Os bons resultados dos principais indicadores econômicos em 2019, como a redução da Selic (5,5% ao ano), ajudam na recuperação do nível de emprego neste ano, tanto em Belo Horizonte (alta de 2,31% de janeiro a setembro), quanto no Brasil (aumento de 1,98% no mesmo período), segundo o Cadastro Geral de Empregados e Desempregados (Caged).

Mas a desigualdade no país ainda é alta, conforme o Índice de Gini, medido pelo Instituto Brasileiro de Geografia e Estatística (IBGE) para apurar o tamanho da diferença entre as classes sociais. Varia de zero a um e, quanto mais baixo, menor é esta diferença. O indicador, embora divulgado em 2019, tem como ano-base 2018. 

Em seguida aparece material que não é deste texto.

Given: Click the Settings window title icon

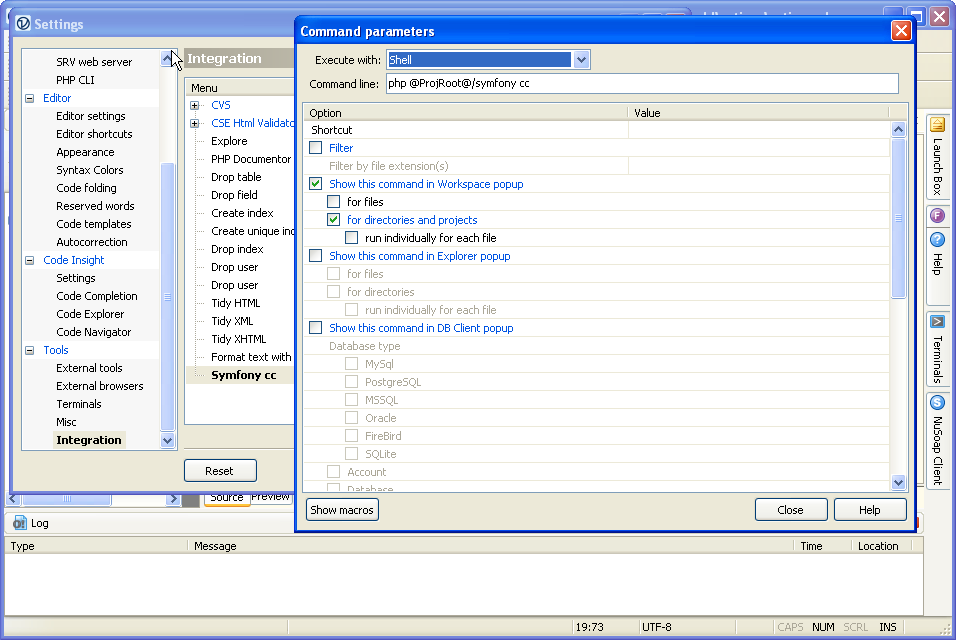Looking at the screenshot, I should tap(23, 24).
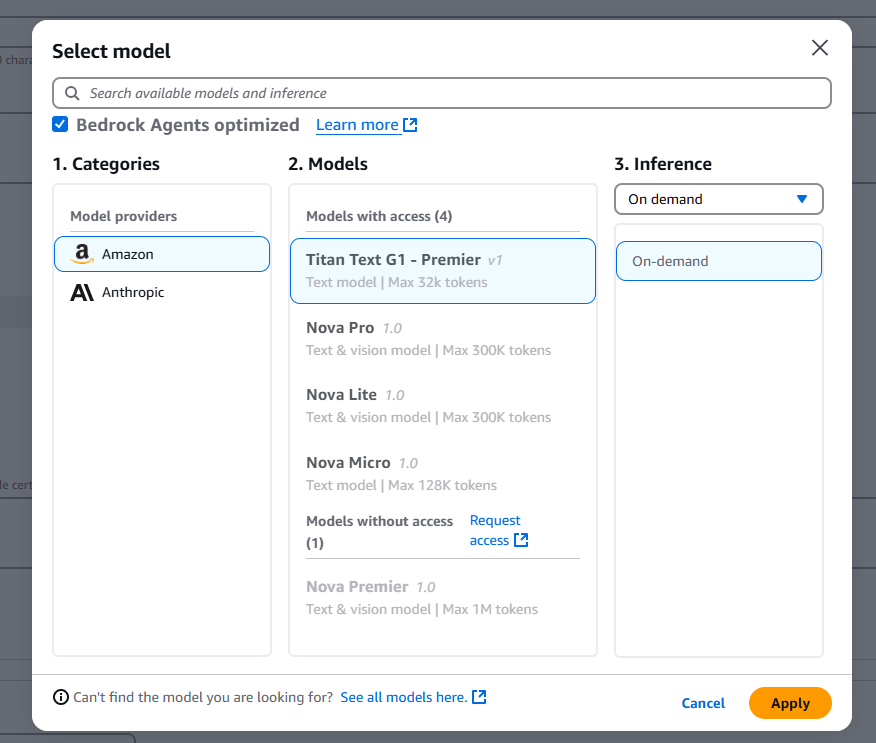Image resolution: width=876 pixels, height=743 pixels.
Task: Click the Cancel button
Action: (703, 703)
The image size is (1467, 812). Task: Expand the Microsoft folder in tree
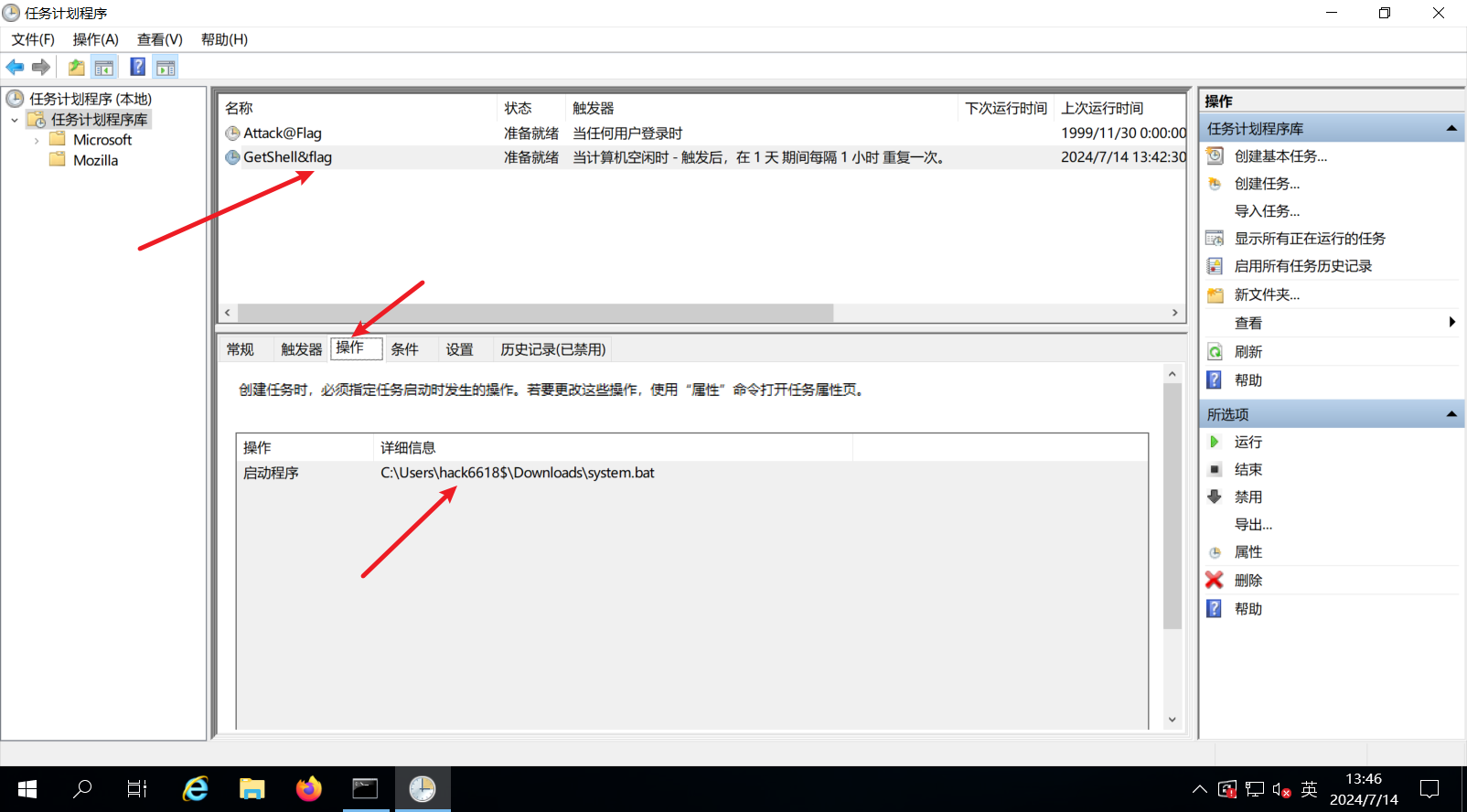point(37,141)
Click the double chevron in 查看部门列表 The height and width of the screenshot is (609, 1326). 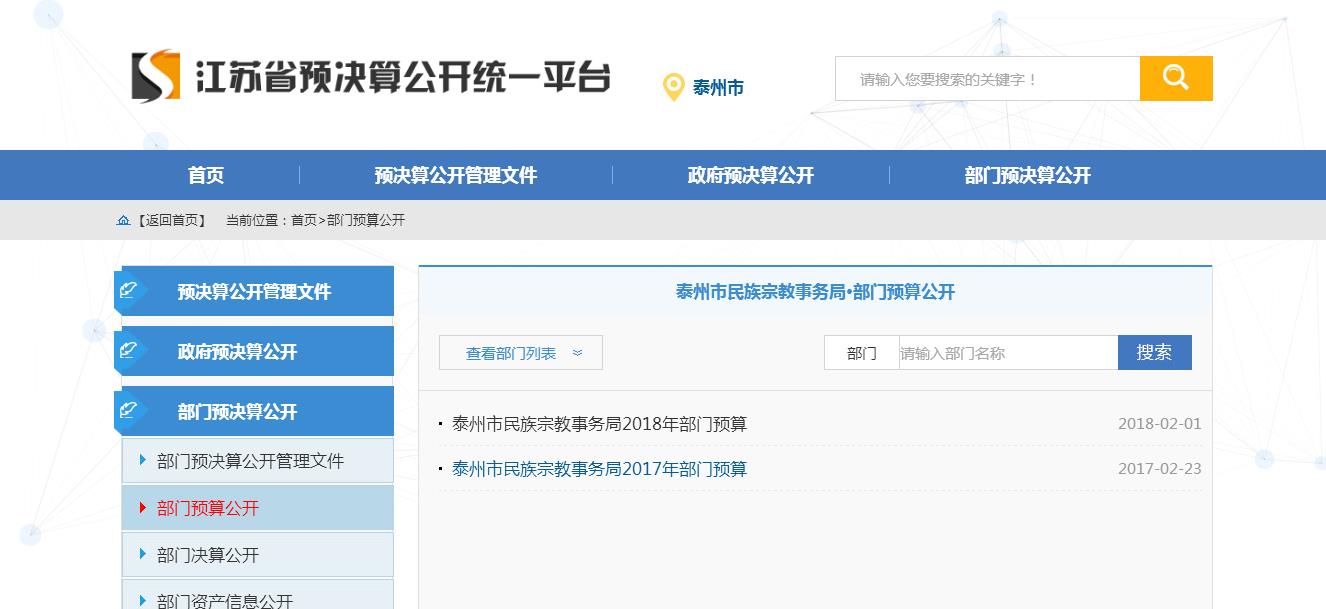(577, 353)
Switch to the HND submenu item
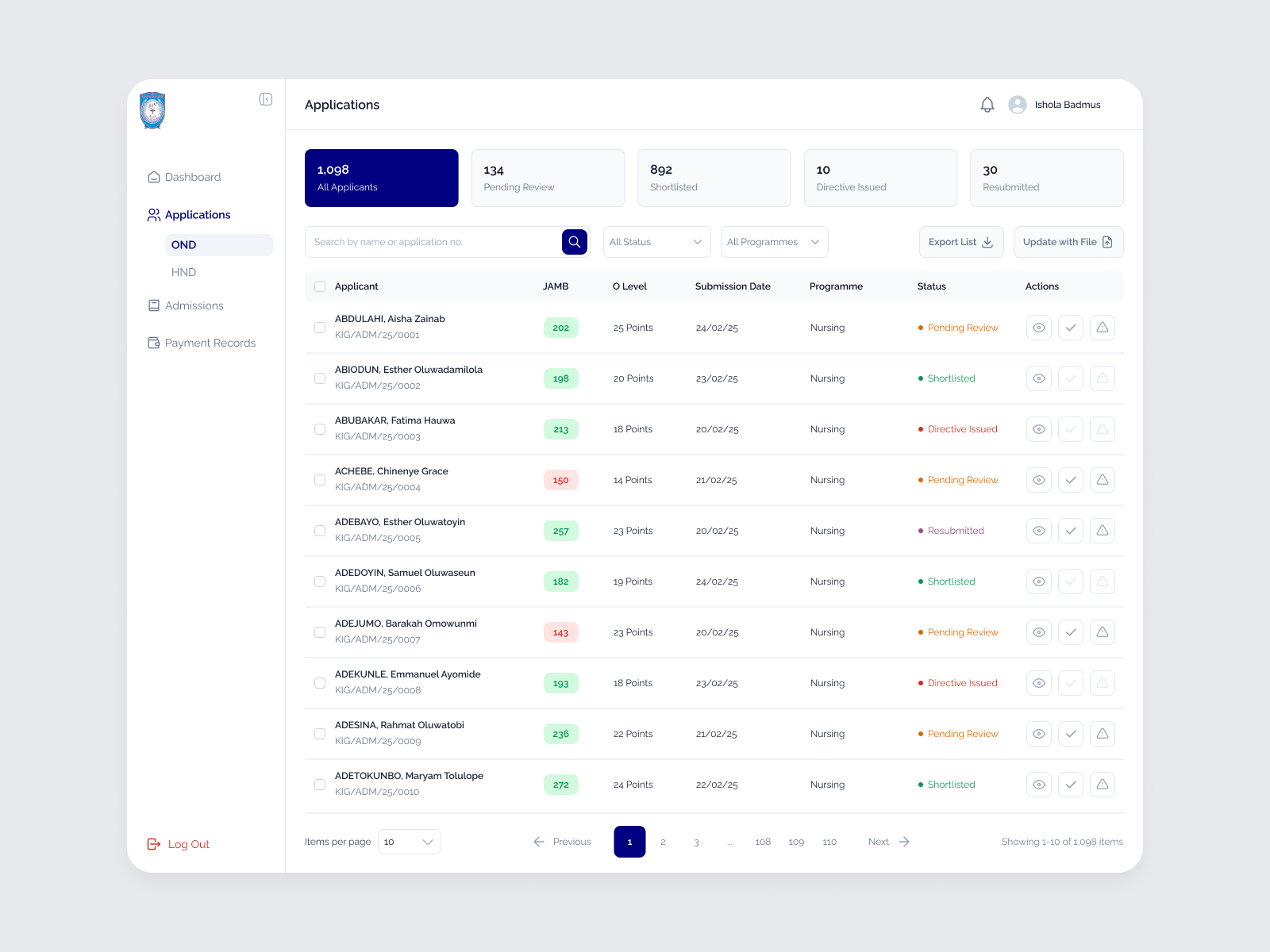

Ficou em 0,509, acima do apurado em 2015 (0,494), a última edição. “Essas variações no índice de Gini têm muito a ver com as flutuações na renda dos mais ricos”, disse Adriana Beringuy, analista do IBGE. O estudo constatou que o rendimento médio mensal de trabalho da população 1% mais rica foi quase 34 vezes maior que da metade mais pobre.

Significa dizer que a parcela com maior renda obteve, em média, R$ 27.744 por mês. Já os 50% menos favorecidos ganharam R$ 820.

Para muita gente, contudo, ter uma carteira de trabalho assinada é o principal objetivo. Em Belo Horizonte, o saldo entre admissões e demissões ficou positivo, no acumulado dos nove primeiros meses deste ano, em 20.963 registros. Apesar da recuperação, muitos trabalhadores temem perder a vaga.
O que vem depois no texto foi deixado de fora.